With all of the recently reported electronic surveillance, intercepts, unmasking and illegal leaking of information, I have no idea…
— Donald J. Trump (@realDonaldTrump) June 22, 2017
…whether there are “tapes” or recordings of my conversations with James Comey, but I did not make, and do not have, any such recordings.
— Donald J. Trump (@realDonaldTrump) June 22, 2017
In an off-camera briefing with reporters, White House deputy press secretary Sarah Huckabee Sanders declined to comment further on the matter.
“The president’s statement via Twitter today is extremely clear,” she said, according to Bloomberg. “I don’t have anything to add.”
It was the president himself who stirred up the idea that audio recordings could exist.
“James B. Comey better hope that there are no ‘tapes’ of our conversations before he starts leaking to the press!” Trump tweeted on May 12 in an apparent attempt to intimidate Comey after he fired him.
James Comey better hope that there are no “tapes” of our conversations before he starts leaking to the press!
— Donald J. Trump (@realDonaldTrump) May 12, 2017
The threat came just one day after details emerged in a New York Times article of a one-on-one meeting he had with Comey where he allegedly asked the FBI director to pledge his loyalty and lay off an investigation into disgraced ex-national security adviser Michael Flynn.

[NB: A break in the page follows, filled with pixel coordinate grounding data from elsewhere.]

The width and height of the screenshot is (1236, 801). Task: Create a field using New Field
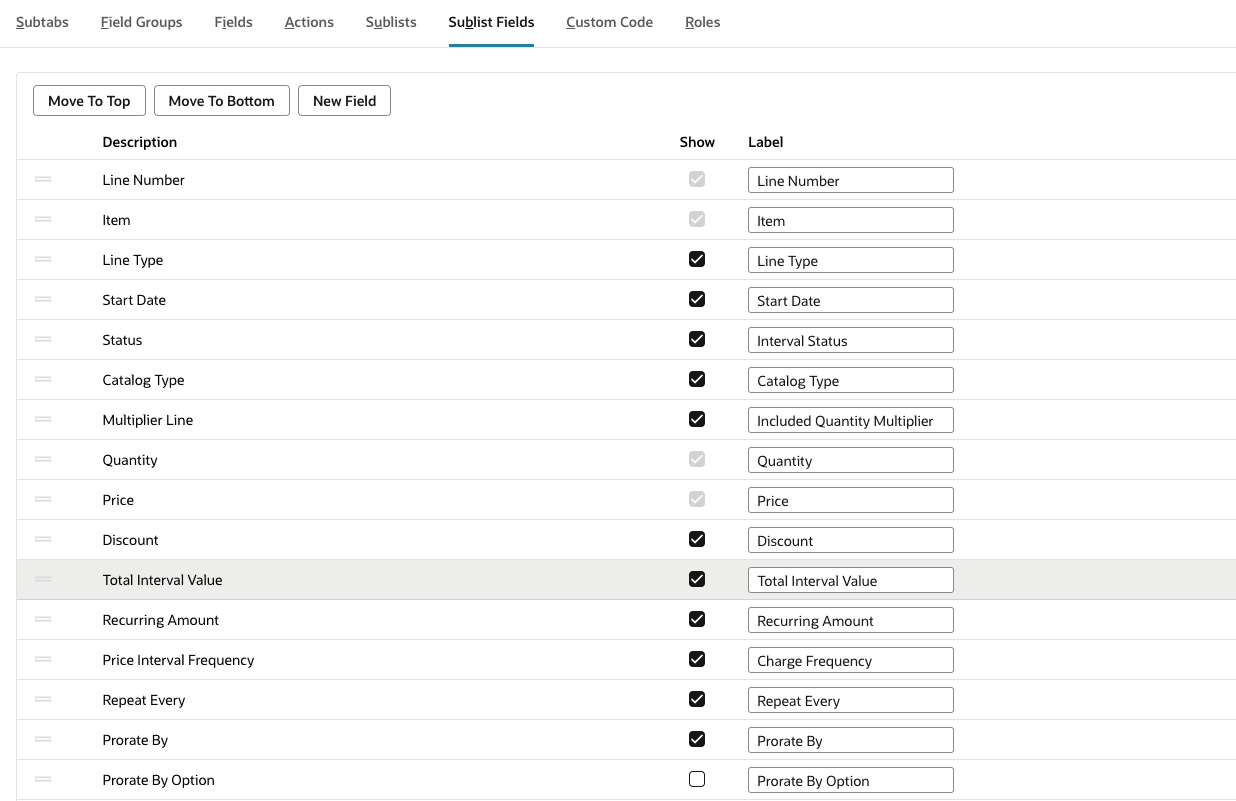[x=344, y=100]
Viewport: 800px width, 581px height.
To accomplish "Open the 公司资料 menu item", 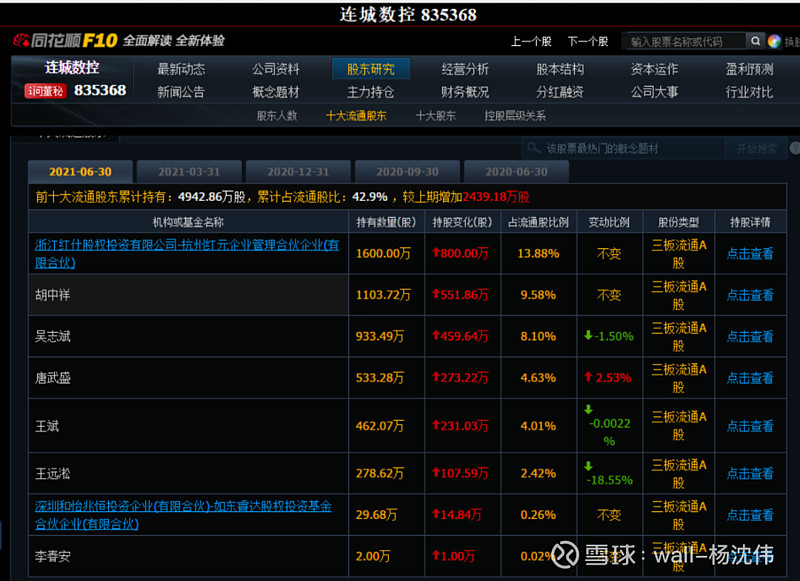I will pyautogui.click(x=275, y=69).
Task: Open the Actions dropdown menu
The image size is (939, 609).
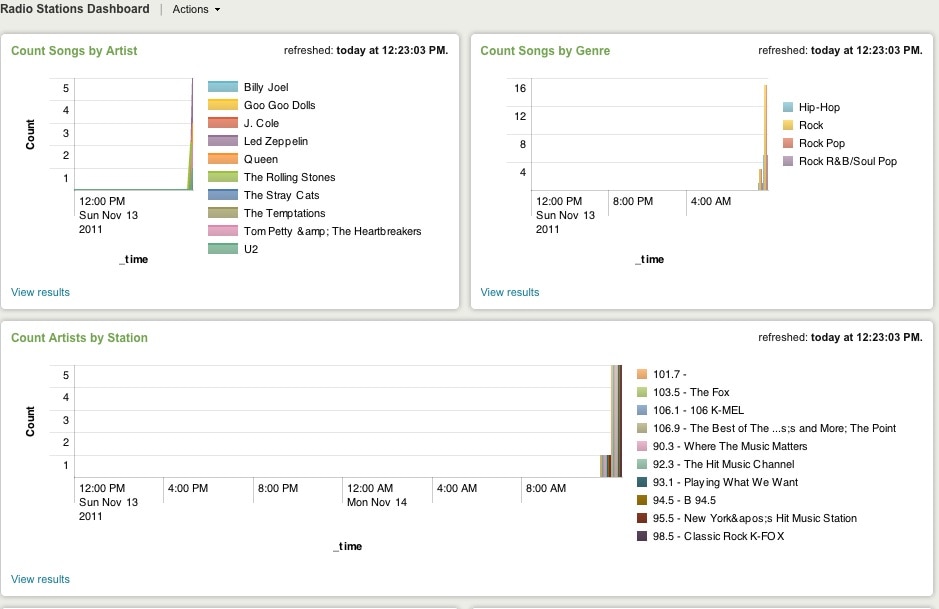Action: click(x=196, y=9)
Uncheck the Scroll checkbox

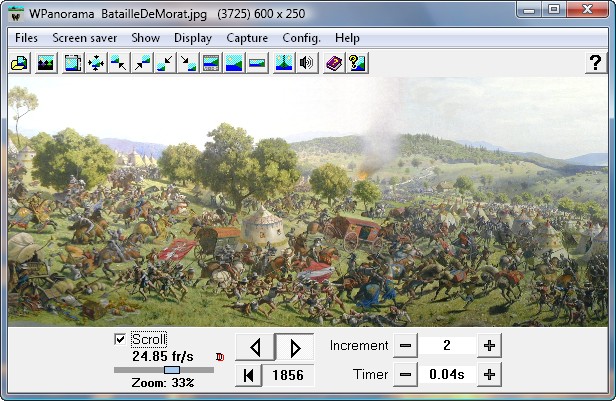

And Trump has kept the rumor mill churning ever since.
Comey admitted to leaking his personal notes on his meetings with the president following his firing.
In a June 9 news conference, Trump played coy with reporters when asked whether or not the tapes existed, telling reporters they would have to wait a “very short period of time” to find out.
“Oh, you’re going to be very disappointed when you hear the answer,” Trump said. “Don’t worry.”
Comey will no doubt be disappointed in the revelation that there aren’t any recordings of his conversations with the president after all.
“Lordy, I hope there are tapes,” Comey had said during a Senate Intelligence Committee hearing.